The other night, I was listening to Bryan read poetry to the kids before bedtime. He began reading an Emily Dickinson poem. I joined in the recitation, the poem readily spilling out, though I had no idea that I knew this poem. It is the text to “Hope,” one of the anthems our choir loves to sing. For the rest of the night, I couldn’t get the words and music out of my head. It’s strange how musical memory works – one little nudge brings back the whole thing in an instant.
Or consider too how you know your ABCs. To this day, I still can’t alphabetize files without hearing the Alphabet Song in my head. It’s so much harder to recite those 26 letters minus the musical cues.
This week, my church choir is singing “Seasons of Love.” I can tell you there are “five hundred twenty-five thousand, six hundred minutes” in a year. More profound questions lurk behind the text. What would it mean to celebrate and remember every single moment? If we measured in love, how much would there be?

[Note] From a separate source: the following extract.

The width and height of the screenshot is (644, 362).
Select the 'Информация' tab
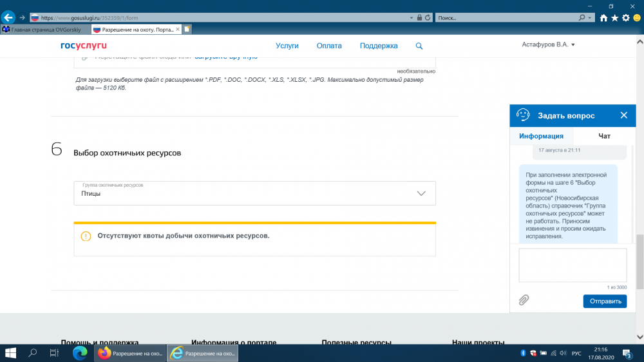click(541, 136)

It is a gift that vocalists have to think about the text. We, perhaps more than the audience, benefit from the profound mysteries revealed in the poetry. We have time, through rehearsal, to take a deep dive. Vocalists have the unique pleasure of understanding text painting (the composer’s use of melodic and harmonic devices to color words with a particular emotion.) The music is in our bodies, goes through our bodies, resonates with our bodies. It’s physical, emotional, intellectual work.

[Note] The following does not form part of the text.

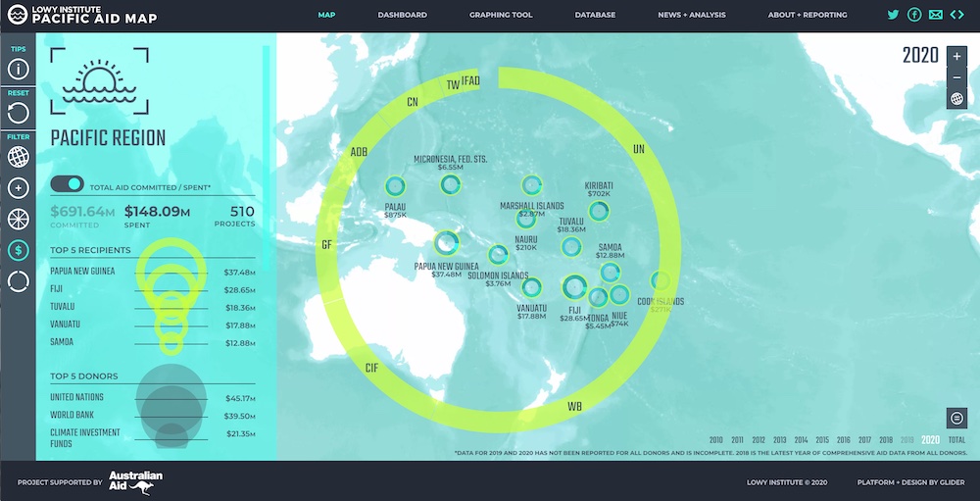
Task: Open the Platform + Design by Glider link
Action: (911, 482)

I am reminded of Jason Robert Brown’s song “The Music of Heaven.”
“I come with my armor in place,
Emotions in check.
And thinking I’m smarter or just more realistic.
I sit with my frozen smile,
All the while reluctant to trust what I’m told,
Challenging music of heaven to open a crack in my chest.

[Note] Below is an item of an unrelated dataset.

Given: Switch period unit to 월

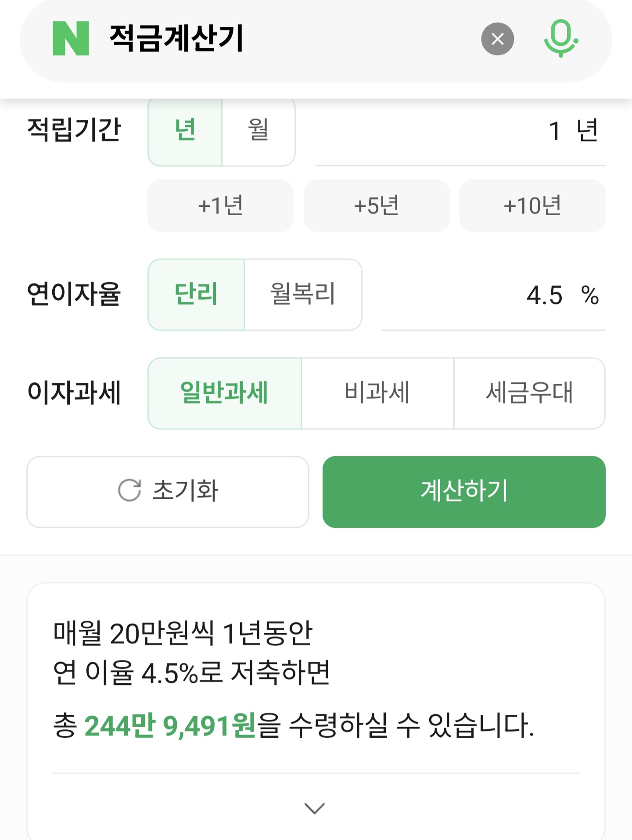Looking at the screenshot, I should [258, 130].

And let something glorious in.
Music of heaven should puncture me, suddenly blessed,
Let the music begin…
And I sit there with dry eyes and cold hands
Judging and standing apart
Dry eyes and cold hands,
Waiting and wondering, when will it open my heart.
When will it open my heart?
When will I open my heart?”
Music breaks us open. It finds its ways into the smallest crack of our hearts. But it is also possible to stay indifferent, to not let that crack open up. Musicians have to turn toward the music, to be vulnerable, to open our hearts. That is the only way that we can have a truly meaningful performance. This is a gift we give the audience, of course, but I wonder if it isn’t something we do for ourselves too. Aren’t we changed by the study, rehearsals, and performance?
I know I’m not alone in experiencing music that comes to me unbidden. When my grandfather died, the family was at his bedside. I don’t know where it came from, but the song “I’ll Fly Away” began in my head. I started humming it, then quietly sang the words. My sister joined in, then our mother. We opened a window. Singing with my family in that moment felt so right.
There have been other times of heartache that other songs have come to me, rolling in like a storm or like sunlight breaking through the clouds. Unexpected. Perfect. Songs like “All Will Be Well,” “Hallelujah” by Leonard Cohen, or “Something Told the Wild Geese.”
There seems to be a song in the jukebox of my head for every situation, every emotion. There are days when I feel like my life is one big musical. There’s something magical about the subconscious finding the right song for the moment.
A picture in my studio has this poem:
“An awe so quiet I don’t know when it began.
A gratitude had begun to sing in me.
Was there some moment dividing song from no song?
When does dewfall begin?
When does night fold its arms over our hearts to cherish them?
When is daybreak?” -Denise Levertov
What songs are playing in your head? If you turn up the volume and listen, is the song trying to tell you something, trying to open some crack in your heart?
The church choir offers the perfect opportunity for spiritual growth through music.
When you are working on choir music, I challenge you to think about the lyrics. What do the words mean to you? Can you relate to that experience? How does the music help carry the message? As a performer, how can you help the audience feel and understand the text? And finally, I wonder if we can find ways to be more willing to receive the blessings of music.
I think Jason Robert Brown was onto something. “Let the music begin.”